The Great Lakes service is a next generation HPC platform for U-M researchers that will provide several performance advantages compared to Flux, primarily in the areas of storage and networking. Great Lakes is built around the latest Intel CPU architecture called Skylake, and will have standard, large memory, visualization, and GPU-accelerated nodes. For more information on the technical aspects of Great Lakes, please see the Great Lakes configuration page.
Key Features:
- Approximately 13,000 Intel Skylake Gold processors providing AVX512 capability providing over 1.5 TFlop of performance per node
- 2 PB scratch storage system providing approximately 80 GB/s performance (compared to 8 GB/s on Flux)
- New InfiniBand network with improved architecture and 100 Gb/s to each node
- Each compute node will have significantly faster I/O via SSD-accelerated storage
- Large Memory Nodes with 1.5 TB memory per node
- GPU Nodes with NVidia Volta V100 GPUs (2 GPUs per node)
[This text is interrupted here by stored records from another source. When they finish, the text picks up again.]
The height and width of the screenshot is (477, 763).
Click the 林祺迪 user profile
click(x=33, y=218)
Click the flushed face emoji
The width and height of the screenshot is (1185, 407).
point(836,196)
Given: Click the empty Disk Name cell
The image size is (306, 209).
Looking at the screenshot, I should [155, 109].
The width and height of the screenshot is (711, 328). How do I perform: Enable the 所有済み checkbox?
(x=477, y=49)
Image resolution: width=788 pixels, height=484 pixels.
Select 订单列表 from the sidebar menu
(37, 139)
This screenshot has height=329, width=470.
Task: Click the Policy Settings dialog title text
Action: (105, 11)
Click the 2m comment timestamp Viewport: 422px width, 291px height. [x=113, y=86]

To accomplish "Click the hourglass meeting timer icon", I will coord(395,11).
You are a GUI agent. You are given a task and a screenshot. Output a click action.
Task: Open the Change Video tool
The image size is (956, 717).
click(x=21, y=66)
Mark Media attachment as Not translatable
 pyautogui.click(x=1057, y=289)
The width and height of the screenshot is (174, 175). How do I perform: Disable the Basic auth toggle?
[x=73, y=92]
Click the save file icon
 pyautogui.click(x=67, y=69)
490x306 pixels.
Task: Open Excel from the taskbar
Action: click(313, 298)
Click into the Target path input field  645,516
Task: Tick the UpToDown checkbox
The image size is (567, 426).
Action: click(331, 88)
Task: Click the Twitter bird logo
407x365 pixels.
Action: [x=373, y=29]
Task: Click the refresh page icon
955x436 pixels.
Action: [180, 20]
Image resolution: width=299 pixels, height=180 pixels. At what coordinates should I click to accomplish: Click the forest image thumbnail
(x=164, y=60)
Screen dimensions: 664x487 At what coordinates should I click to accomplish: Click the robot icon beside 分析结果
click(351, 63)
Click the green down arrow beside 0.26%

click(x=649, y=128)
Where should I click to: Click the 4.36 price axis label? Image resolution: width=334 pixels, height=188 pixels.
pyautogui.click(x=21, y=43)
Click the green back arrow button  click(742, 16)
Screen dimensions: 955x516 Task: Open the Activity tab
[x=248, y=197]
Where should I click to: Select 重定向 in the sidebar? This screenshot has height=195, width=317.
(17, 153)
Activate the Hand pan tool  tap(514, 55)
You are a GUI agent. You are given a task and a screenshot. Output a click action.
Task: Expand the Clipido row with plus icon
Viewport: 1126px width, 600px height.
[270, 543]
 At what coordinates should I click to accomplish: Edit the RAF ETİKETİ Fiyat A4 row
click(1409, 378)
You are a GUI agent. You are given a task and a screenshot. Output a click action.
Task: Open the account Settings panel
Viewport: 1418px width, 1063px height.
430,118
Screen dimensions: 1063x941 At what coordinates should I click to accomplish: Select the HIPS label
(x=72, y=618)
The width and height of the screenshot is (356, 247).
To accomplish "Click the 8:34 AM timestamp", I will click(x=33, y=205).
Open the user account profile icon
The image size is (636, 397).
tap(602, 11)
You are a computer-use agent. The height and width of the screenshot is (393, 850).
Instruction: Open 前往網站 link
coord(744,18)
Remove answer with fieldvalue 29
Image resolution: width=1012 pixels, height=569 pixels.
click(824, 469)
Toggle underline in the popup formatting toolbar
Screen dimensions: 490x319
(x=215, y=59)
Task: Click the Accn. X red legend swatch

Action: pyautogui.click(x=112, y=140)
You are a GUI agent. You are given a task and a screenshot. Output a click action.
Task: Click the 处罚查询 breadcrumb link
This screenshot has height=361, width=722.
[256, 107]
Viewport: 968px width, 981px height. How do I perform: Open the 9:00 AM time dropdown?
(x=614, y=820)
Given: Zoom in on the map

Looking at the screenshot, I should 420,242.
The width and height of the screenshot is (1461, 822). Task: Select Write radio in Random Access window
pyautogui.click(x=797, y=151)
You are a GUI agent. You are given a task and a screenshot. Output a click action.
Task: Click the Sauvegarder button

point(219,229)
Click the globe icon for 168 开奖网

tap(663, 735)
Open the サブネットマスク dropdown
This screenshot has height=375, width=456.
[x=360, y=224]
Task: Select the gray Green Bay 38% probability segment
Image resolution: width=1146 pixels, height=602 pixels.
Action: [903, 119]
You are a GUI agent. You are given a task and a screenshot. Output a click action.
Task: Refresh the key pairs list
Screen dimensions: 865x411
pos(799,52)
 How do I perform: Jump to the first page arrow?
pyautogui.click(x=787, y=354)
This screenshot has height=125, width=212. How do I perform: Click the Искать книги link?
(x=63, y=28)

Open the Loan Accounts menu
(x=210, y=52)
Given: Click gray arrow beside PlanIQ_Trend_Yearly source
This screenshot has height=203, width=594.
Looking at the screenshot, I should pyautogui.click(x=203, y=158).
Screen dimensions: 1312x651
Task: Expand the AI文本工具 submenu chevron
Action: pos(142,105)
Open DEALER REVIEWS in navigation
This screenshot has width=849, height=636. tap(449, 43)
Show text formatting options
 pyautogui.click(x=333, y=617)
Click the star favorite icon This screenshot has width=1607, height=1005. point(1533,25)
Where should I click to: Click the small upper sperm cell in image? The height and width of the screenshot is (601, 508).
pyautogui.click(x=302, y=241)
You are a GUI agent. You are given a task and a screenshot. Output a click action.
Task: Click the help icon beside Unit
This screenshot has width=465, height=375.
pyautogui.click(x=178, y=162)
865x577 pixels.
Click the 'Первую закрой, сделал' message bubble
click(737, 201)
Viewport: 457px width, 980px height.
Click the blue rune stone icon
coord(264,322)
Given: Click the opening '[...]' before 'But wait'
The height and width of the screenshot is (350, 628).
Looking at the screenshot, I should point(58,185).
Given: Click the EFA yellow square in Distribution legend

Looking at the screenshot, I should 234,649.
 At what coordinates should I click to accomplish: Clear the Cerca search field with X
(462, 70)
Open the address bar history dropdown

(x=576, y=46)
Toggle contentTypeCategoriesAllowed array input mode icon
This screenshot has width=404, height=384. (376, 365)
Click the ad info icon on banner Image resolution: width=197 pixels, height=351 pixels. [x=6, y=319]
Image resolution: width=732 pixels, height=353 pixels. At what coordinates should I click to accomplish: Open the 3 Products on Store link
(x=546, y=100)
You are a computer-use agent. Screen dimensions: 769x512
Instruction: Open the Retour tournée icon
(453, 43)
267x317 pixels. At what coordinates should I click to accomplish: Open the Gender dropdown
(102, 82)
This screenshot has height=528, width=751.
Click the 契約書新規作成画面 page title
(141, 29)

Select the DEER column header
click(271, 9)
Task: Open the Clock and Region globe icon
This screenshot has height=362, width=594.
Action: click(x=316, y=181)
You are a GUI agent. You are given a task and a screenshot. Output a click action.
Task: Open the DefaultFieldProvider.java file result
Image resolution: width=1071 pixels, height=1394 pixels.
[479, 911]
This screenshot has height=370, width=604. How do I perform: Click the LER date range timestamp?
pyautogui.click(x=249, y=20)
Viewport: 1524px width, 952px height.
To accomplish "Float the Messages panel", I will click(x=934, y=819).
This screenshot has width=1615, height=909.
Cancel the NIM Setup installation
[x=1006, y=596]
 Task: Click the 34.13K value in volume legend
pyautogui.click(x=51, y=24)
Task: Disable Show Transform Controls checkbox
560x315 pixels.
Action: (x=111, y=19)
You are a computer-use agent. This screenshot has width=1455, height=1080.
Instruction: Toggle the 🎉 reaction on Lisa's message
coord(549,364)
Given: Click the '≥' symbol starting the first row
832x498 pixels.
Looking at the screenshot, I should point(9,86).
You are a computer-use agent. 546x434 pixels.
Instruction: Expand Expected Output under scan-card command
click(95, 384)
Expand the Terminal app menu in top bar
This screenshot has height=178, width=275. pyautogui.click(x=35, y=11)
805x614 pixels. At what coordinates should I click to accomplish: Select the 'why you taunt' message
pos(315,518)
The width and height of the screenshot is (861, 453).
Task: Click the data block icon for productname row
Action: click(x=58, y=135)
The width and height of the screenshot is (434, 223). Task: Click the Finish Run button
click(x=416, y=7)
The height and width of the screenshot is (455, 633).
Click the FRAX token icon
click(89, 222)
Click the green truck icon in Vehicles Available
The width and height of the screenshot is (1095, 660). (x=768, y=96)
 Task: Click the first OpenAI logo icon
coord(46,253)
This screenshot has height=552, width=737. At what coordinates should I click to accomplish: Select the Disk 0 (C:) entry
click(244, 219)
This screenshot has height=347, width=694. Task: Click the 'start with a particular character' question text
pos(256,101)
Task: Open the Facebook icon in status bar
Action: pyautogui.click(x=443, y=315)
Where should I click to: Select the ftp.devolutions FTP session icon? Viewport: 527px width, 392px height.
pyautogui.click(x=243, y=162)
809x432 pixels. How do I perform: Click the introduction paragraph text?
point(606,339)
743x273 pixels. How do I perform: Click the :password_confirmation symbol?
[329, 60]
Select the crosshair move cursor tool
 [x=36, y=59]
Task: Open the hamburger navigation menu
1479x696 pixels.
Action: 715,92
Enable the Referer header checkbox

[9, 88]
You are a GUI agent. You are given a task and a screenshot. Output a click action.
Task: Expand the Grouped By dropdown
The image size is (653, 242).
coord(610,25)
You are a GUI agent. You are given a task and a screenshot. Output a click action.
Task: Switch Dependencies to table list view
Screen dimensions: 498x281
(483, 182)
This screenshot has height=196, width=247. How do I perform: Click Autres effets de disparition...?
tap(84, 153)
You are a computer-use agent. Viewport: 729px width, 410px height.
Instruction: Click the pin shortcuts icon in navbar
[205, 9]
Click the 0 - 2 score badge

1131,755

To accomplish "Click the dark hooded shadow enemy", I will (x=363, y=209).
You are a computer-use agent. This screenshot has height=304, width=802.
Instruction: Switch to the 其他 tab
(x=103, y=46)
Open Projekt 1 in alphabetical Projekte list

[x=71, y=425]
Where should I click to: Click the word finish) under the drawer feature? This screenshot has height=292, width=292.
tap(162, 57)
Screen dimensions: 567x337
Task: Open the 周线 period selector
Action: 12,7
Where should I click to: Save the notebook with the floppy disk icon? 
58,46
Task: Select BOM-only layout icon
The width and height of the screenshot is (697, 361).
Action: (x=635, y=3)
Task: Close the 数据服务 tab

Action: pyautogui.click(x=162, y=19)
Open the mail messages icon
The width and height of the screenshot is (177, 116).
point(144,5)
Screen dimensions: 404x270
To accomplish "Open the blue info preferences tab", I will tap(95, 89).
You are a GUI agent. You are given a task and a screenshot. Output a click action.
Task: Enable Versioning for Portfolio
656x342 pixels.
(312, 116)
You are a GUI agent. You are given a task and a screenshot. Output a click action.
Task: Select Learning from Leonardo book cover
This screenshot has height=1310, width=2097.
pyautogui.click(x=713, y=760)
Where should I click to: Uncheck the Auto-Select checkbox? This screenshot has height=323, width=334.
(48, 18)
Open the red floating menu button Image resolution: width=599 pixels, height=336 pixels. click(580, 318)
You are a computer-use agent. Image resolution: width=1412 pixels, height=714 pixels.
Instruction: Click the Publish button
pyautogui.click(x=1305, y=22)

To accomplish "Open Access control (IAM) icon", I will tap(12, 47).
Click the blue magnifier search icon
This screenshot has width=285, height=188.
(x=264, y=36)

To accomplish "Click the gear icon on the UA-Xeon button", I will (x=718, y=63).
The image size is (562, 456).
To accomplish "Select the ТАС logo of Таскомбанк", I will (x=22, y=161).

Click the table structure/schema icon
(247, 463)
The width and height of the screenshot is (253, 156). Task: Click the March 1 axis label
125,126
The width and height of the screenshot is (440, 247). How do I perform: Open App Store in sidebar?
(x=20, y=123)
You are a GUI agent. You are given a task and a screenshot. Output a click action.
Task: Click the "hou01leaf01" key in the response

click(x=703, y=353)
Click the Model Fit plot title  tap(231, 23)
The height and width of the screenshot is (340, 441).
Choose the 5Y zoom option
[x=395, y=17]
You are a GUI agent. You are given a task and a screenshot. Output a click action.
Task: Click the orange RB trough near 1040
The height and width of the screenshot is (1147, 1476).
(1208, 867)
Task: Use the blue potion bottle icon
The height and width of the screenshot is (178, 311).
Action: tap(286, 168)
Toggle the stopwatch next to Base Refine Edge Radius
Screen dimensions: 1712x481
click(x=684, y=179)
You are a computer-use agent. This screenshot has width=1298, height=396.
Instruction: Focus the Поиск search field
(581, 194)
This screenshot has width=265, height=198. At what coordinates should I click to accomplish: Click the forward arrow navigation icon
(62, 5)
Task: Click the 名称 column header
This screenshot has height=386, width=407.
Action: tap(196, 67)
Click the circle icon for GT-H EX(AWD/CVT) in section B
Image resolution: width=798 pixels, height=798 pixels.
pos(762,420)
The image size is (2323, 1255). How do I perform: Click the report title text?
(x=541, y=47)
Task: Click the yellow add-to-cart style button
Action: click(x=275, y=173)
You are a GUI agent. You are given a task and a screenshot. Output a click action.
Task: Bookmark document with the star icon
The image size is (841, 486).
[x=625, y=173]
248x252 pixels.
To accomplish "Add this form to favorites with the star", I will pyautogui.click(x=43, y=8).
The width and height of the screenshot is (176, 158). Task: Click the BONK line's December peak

- Visualization Nodes with Tesla P40 GPUs
Great Lakes will use Slurm as the resource manager and scheduler, which will replace Torque and Moab on Flux. This will be the most immediate difference between the two clusters and will require some work on your part to transition from Flux to Great Lakes. Great Lakes will also use a simplified accounting structure. Unlike Flux, where you need an account for each resource, on Great Lakes you can use the same account and simply request the resources you need, from GPUs to large memory.